The plane taxied to the runway, fired its engines, took off, and cruising altitude was reached. 

The stewardesses began to appear, I beckoned a bloody mary to comer hither. 

Something quite, quite beautiful then befell the situation. The flight attendant of bloody mary fetching fame presented me with my beverage and went on to inform that there were a pair of vacant seats by the exit, and would I like to pass out in them.

Yes, yes, yes, and yes.

Relocating, I reclined my seat to the hilt, sipped my drink, and closed my eyes.

The last words I heard before sinking into slumber came from the pilot over the address system...

"Please don't worry," he said, "we are trying to rectify the issue."

Seat 41 G...in there somewhere

----------


## Breny

Nice job as usual slap.  Bloody Mary/Zopiclone sleepers are my combo of choice when i fly.

----------


## xanax

genuine pics are always preferable

----------


## somtamslap

> Bloody Mary/Zopiclone sleepers are my combo of choice when i fly.


 BMs are traditional.





> genuine pics are always preferable


 Yep. Poor show. Couldn't muster the motivation to get me camera out.

----------


## klong toey

Our last flight with Thai from swampy,aircraft taxing towards runway.
Cabin crew final check,sir please put your seat up,can't its broken.
Few seconds later next steward sir put your seat up can't its broken,i tried on both occasions to move it to the upright position would not budge.
Steward sir put your seat up please,this time i unbuckle stand up and give it a good yank.What part of its broke and will not go to the upright position don't you understand.
Its bloody broke you put me in this seat its your bloody aircraft you fix it.
Okay sir sit down we take off now.
Thai smooth as silk.

----------


## xanax

smooth as shit more like

----------


## ACT

Nice story. 

Yin Dee Ton Rab Soo Prathet Thai.  :Smile:

----------


## somtamslap

> Yin Dee Ton Rab Soo Prathet Thai.


 Shan't be hearing those words for a while, unfortunately. England mode has been activated.

----------


## Lostandfound

My advice on traveling in economy.

1. Don't

2. If you must, argue the toss and threaten to resign if your employer is paying.

3. If above fails, board aircraft last. irrespective of your seat assignation find a row of four, or three or failing that, wherever you think looks most comfy. Eat before boarding and do not attempt to board sober.

> [EXCERPTED RECORDS]
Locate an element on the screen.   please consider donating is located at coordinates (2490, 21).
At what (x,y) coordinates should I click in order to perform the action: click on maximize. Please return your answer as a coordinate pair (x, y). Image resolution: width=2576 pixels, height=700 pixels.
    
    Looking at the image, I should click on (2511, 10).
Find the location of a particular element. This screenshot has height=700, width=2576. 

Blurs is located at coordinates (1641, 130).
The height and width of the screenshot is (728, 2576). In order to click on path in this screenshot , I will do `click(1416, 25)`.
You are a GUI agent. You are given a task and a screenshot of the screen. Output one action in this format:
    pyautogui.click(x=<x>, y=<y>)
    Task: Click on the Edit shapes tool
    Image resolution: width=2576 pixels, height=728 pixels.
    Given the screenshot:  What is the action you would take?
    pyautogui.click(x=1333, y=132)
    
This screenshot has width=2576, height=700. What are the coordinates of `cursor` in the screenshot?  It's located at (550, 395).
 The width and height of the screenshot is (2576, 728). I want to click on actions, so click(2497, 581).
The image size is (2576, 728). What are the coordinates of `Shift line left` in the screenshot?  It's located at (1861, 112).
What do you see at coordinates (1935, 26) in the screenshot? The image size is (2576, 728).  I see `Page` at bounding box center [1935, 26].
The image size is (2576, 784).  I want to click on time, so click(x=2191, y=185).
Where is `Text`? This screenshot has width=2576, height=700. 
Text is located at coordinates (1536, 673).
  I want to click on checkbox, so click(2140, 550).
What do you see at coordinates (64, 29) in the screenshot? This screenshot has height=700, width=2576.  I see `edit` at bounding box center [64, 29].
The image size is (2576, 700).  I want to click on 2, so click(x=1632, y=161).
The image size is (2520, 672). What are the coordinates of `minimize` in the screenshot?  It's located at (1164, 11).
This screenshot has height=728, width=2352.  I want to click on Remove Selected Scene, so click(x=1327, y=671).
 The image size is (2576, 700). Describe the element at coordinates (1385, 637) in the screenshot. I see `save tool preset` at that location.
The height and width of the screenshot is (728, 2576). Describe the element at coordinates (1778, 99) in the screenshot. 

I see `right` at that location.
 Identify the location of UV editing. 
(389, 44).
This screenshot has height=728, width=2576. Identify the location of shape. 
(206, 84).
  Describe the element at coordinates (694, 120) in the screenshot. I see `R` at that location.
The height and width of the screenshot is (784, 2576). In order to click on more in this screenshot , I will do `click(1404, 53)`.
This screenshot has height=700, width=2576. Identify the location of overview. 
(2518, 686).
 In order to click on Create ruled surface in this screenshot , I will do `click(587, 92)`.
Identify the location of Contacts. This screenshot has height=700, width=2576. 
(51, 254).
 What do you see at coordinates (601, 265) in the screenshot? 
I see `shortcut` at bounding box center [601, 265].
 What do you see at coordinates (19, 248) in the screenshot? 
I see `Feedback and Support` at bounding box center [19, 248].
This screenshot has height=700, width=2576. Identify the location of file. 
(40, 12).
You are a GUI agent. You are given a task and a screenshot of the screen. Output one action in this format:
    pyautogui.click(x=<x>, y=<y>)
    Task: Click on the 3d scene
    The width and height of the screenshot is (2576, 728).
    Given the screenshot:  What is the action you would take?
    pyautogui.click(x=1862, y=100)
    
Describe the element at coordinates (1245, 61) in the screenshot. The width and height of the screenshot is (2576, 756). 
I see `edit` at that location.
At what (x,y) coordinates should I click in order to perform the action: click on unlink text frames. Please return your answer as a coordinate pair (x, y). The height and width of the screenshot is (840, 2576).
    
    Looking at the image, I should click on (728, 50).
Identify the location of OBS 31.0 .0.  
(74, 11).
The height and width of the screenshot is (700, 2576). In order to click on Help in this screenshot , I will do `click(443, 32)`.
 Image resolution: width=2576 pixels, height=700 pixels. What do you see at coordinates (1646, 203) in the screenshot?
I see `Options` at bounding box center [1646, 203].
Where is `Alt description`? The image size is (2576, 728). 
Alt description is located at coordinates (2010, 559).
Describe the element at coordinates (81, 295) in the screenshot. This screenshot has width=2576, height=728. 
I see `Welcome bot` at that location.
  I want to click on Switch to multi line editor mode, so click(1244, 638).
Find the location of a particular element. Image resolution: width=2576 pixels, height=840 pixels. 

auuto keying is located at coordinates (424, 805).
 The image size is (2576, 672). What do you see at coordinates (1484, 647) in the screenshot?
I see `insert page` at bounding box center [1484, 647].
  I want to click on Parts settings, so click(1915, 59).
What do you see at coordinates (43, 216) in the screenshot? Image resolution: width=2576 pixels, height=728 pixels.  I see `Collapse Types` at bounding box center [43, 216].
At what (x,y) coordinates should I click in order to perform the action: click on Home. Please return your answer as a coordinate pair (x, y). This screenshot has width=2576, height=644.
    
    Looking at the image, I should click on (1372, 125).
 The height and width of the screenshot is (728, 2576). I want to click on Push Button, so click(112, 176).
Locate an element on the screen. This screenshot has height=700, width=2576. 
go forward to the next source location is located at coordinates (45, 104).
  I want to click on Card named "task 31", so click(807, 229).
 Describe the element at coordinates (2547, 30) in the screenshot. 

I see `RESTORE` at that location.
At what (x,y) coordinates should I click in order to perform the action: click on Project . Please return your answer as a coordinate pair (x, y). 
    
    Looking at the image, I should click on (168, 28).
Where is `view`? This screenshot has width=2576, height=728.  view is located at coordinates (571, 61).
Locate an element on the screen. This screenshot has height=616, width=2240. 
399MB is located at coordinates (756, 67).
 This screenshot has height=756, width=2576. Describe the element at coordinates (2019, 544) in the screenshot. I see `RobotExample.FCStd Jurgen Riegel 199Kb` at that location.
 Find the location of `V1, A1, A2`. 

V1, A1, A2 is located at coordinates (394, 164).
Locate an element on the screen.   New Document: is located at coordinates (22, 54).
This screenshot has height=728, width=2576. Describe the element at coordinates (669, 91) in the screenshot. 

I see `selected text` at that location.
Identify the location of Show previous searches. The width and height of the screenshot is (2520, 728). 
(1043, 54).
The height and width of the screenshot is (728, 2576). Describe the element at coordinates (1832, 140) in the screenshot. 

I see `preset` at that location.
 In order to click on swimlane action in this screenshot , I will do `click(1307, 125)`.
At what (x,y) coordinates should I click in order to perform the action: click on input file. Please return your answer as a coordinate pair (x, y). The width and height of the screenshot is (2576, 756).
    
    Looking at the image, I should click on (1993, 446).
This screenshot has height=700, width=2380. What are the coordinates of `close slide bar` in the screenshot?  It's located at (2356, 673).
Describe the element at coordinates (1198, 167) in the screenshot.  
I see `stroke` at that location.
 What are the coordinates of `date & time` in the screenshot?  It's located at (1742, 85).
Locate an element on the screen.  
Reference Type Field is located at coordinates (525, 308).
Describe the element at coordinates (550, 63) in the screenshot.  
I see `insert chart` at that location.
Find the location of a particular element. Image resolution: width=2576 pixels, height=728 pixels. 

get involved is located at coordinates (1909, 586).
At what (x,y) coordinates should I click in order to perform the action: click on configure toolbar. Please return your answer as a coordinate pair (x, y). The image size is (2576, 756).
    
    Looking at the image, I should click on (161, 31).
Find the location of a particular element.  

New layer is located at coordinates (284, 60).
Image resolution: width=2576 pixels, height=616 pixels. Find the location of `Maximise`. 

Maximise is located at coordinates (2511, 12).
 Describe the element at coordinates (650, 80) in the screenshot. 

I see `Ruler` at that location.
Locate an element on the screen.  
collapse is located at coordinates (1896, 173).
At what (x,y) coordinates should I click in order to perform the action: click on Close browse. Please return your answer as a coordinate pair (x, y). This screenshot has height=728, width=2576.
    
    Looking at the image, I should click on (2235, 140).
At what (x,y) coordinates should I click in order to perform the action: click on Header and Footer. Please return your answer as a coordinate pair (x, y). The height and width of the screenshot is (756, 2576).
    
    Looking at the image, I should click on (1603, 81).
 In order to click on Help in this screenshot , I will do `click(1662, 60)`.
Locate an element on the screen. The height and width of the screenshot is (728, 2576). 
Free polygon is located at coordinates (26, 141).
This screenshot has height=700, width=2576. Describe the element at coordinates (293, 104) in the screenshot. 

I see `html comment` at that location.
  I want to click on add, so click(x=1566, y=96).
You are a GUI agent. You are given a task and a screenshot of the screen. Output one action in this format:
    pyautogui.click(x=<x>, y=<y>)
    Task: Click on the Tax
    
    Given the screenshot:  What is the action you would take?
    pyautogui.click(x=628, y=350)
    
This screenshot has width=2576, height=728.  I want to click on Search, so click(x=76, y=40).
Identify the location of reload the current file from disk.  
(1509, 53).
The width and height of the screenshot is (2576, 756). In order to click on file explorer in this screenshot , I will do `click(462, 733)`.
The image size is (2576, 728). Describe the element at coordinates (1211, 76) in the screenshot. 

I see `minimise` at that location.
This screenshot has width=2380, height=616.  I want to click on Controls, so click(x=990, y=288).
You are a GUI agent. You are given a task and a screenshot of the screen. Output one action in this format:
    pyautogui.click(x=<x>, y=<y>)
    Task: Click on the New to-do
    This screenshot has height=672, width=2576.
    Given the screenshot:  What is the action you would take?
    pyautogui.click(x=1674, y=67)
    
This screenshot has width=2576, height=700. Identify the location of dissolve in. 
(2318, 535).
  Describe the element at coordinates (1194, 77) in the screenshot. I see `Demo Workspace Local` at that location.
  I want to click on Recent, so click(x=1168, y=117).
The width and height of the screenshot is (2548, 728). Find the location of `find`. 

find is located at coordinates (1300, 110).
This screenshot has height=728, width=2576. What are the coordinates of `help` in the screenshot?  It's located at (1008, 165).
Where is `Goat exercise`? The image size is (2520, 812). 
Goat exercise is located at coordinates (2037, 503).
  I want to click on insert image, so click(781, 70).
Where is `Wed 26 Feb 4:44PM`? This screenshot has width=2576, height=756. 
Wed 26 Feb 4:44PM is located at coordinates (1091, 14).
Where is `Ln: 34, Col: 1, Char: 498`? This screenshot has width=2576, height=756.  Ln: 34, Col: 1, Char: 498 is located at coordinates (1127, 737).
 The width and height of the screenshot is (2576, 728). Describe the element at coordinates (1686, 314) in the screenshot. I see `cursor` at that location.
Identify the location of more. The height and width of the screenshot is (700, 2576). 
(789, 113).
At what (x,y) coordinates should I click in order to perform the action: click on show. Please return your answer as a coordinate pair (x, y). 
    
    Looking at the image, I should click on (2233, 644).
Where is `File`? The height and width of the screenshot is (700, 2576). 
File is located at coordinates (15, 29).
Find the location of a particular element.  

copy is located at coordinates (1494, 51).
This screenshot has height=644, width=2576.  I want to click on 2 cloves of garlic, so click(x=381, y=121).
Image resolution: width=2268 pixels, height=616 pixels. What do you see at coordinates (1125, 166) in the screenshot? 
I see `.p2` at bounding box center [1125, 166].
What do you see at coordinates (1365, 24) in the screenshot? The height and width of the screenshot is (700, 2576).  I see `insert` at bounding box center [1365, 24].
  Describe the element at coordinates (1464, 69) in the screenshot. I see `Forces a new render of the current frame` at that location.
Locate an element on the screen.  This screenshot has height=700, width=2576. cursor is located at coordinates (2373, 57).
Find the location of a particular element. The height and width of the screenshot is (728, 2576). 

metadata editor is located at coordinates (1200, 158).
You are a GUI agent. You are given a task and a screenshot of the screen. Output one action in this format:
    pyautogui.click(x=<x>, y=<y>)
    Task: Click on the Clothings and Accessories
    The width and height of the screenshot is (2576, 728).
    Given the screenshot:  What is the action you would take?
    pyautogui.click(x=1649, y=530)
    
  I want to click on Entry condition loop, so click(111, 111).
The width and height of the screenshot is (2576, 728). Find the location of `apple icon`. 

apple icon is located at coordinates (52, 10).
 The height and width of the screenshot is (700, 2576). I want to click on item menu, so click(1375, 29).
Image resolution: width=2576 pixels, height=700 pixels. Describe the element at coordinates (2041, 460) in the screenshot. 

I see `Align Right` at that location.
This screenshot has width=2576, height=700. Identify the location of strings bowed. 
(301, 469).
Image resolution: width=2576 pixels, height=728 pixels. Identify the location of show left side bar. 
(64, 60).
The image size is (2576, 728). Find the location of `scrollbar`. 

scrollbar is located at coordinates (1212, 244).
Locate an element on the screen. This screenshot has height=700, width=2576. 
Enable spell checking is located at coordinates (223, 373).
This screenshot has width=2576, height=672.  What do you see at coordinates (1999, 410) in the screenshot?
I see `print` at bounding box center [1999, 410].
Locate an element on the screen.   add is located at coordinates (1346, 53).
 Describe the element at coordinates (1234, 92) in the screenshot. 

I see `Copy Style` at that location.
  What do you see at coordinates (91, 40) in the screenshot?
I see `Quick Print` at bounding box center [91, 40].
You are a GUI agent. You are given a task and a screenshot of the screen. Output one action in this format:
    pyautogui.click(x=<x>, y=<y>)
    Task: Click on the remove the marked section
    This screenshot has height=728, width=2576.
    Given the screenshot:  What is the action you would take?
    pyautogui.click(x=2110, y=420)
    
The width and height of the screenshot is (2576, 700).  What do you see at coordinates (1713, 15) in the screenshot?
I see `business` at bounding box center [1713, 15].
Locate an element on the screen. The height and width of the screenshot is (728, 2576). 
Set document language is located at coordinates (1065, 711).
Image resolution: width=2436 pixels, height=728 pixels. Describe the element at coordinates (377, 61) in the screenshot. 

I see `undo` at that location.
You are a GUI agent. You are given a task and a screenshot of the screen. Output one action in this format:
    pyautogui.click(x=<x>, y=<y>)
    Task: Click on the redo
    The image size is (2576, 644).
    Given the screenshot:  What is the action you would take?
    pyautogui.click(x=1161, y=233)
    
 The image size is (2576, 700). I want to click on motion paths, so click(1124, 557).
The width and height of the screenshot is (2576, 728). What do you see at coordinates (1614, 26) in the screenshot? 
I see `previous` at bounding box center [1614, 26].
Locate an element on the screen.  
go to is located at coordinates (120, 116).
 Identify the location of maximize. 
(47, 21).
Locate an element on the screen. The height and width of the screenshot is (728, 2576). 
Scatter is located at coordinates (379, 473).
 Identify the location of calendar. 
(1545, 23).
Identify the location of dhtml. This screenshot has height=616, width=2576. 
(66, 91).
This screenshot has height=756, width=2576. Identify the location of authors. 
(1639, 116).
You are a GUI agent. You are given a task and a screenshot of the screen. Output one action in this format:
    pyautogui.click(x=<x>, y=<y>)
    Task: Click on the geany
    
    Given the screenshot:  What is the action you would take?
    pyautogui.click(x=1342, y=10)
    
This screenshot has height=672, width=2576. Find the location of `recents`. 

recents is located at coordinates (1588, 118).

> [SET TASK 1]
In the listing, copy out word for word the part that opens with the line containing "of strings bowed." and closes with the line containing "center [1999, 410].", including both of those lines.
> [SET TASK 2]
Continue the forum thread about air travel, starting after its last sentence.

> [RESPONSE 1]
This screenshot has width=2576, height=700. Identify the location of strings bowed. 
(301, 469).
Image resolution: width=2576 pixels, height=728 pixels. Identify the location of show left side bar. 
(64, 60).
The image size is (2576, 728). Find the location of `scrollbar`. 

scrollbar is located at coordinates (1212, 244).
Locate an element on the screen. This screenshot has height=700, width=2576. 
Enable spell checking is located at coordinates (223, 373).
This screenshot has width=2576, height=672.  What do you see at coordinates (1999, 410) in the screenshot?
I see `print` at bounding box center [1999, 410].

> [RESPONSE 2]
4. Pull out the sick bag in setback in front, take two Xanax 

5. Dribble into sick bag as plane taxis, apologizing to fellow passengers and mention you have taken Imodium (cunningly disguised as xanax) for the diarrhea. This discourages the others from sitting anywhere near you.

6. As soon as the seatbelt sign goes off lie down and pass out.

----------


## somtamslap

^ Sounds about foolproof. 



> take two Xanax


An absolute must.

----------


## kingwilly

A buncha nancy boys, imagine being 'fraid of flying. But well written OP.

----------


## somtamslap

> imagine being 'fraid of flying


 In this day and age of planes disappearing willy nilly into the ether, it'd be foolish not to.

----------


## siamsaunter

I always fly economy but pay to enter the lounge at swampy. Get trashed on the free Leo, pop some pills and pass out when I am on the plane. I look horrific when I land!

----------


## aging one

Which lounge would that be?

----------


## Dillinger

> I noted that 41 F was occupied by a gentleman of African descent. I was about to apologise in advance for the great inconvenience he would be subjected to for the next 12 hours when my phone rang. It was my wife. Are you on the plane? She asked. Not so many moons ago I'd had a habit of foregoing the flying process in favour of staying in the pub instead. Yes, I said, and with a great amount of effort stowing my small case in the luggage cache. How are you feeling? She pressed, fully aware of my aversion of all things aviation. In fairly fine fettle, I answered - although this was probably heard as fgwefyggqgfwgfqfhggfhgfqhgfjfghjfgbigblackbloke.


 :smiley laughing: 







> there were a pair of vacant seats by the exit, and would I like to pass out in them.  Yes, yes, yes, and yes.  Relocating, I reclined my seat to the hilt, sipped my drink, and closed my eyes.  The last words I heard before sinking into slumber came from the pilot over the address system...  "Please don't worry," he said, "we are trying to rectify the issue."


Did they move another lard arse over the opposite wing ?

----------


## Bettyboo

^ cruel...

Slaps is a good lad, well built, with a very sensible fear of flying; give him some slack you fukin orrible Northern git...  :Smile: 




> Which lounge would that be?


I was in a Swampy lounge a few days ago, by gate G2 - 1000 baht for 2 hours, as much food and drink as you like - had a few Leos and some really 'orrible cheap wine (last minute gauging before boarding). I thought it was a good place.  :Smile: 

I have also used another one in the past, right the other end by Burger King, not as good, smaller, but staff were nice, had beer and sandwiches...

Whilst pissed in departures I got some Shure in ear buds, weird looking fukers, great sound, but don't overly like 'em - the dangers of getting pissed up in a departures lounge with a credit card and 3 hours to kill...

----------


## aging one

Never heard of those lounges. Thanks.

----------


## Bettyboo

The one by G2 is massive, AO - on 2 floors. At only 1000 baht it's good value, imho. They had a good selection of food, and the spirits/beers were all 'help yourself' which is nice; plenty of spirits (alas, no Baileys - another good drink to swig down in large quantities at the last minute)...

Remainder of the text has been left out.